Millions of Americans view being anti-vaccination as a part of their social identity
The conspiracy originally took root in the United States but has spread to Europe Joseph Prezioso AFP

In a new paper published for the journal Politics, Groups, and Identities, researchers found that 22 percent of Americans actively identify themselves as anti-vaccination, with 14 percent saying they are "sometimes" part of the movement and 8 percent saying this is "always" the case.

These self-described anti-vaxxers "embrace" the label of anti-vaxxer "as a form of social identity," the authors write.

"We also find that people who score highly on our [anti-vaxx social identification] measure tend to be less trusting of scientific experts and more individualistic," they noted.

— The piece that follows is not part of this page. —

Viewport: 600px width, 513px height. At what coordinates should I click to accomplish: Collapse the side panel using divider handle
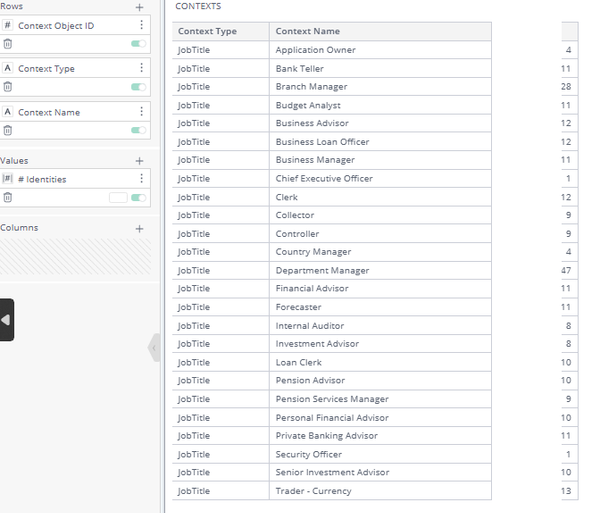(x=154, y=348)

The study is a stark reminder that vaccine-hostile attitudes are not a fringe view, but are possessed by a substantial portion of the US population, many of whom have come to consider the label a formative part of their identity. As daily COVID-19 vaccination rates have begun to decline, the cohort of self-identified anti-vaccination Americans are contributing to the delayed march towards herd immunity in the United States.

Indeed, widespread refusal to get vaccinated is a major reason why experts doubt the number of Americans who vaccinate themselves from the deadly disease will reach 70 percent, the rough number needed to reach herd immunity. Currently, slightly more than 47 percent of Americans are vaccinated against SARS-CoV-2.

Texas A&M University School of Public Health assistant professor Timothy Callaghan said in a university press release that "the fact that 22 percent of Americans at least sometimes identify as anti-vaxxers was much higher than expected and demonstrates the scope of the challenge in vaccinating the population against COVID-19 and other vaccine-preventable diseases."

Want more health and science stories in your inbox? Subscribe to Salon's weekly newsletter The Vulgar Scientist.

Callaghan's concern reflects a growing challenge for public health experts, who have now to contend with the myriad ways in which basic public health advice has become politicized. Indeed, a March 2021 study, which revealed the extent to which partisan politics have influenced attitudes towards vaccination, found that Republican men were the most likely to be COVID-19 anti-vaxxers (49 percent) — followed by Republican-identifying women (34 percent), Democratic women (14 percent) and Democratic men (6 percent). The same study revealed that 40 percent of white non-college educated men and 38 percent of white evangelicals — groups that both lean conservative — said they would refuse a coronavirus vaccine if it was offered to them.

Another recent study also found that anti-vaccine ideas are most popular among Republicans. Despite the prevalence of anti-vaxxer views, researchers at the nonprofit Center for Countering Digital Hate (CCDH) found that up to 65% of anti-vaccine misinformation on major social media platforms are being spread by one of a mere dozen individuals and organizations, meaning that misinformation is concentrated in its dissemination.

Pre-pandemic, the modern incarnation of the general anti-vaccination movement was spurred by a 1998 paper from the medical journal The Lancet which linked autism to the measles vaccine. That paper was later thoroughly discredited by scientists, denounced by The Lancet and retracted by 10 of its 12 co-authors. Its lead author, Andrew Wakefield, lost his medical license in the United Kingdom for ethical violations. Despite this, many parents would read pseudoscientific literature inspired by Wakefield's paper and conclude that it was dangerous to vaccinate their children.

In April, Dr. Kasisomayajula Viswanath, a professor of health communication at the Harvard T. H. Chan School of Public Health, spoke with Salon's Nicole Karlis about the complex nature of the anti-vaccine movement. Viswanath pointed out that there are many reasons why someone might distrust vaccines, not all of which are linked to partisan politics. Patients from underprivileged backgrounds, for instance, might have previously experienced racism in our health care system and feel an understandable wariness.

"That's very different from a group of people who are outright refusers who say, 'No, this is my freedom,'" Viswanath said. "Personal liberty is one of the biggest drivers."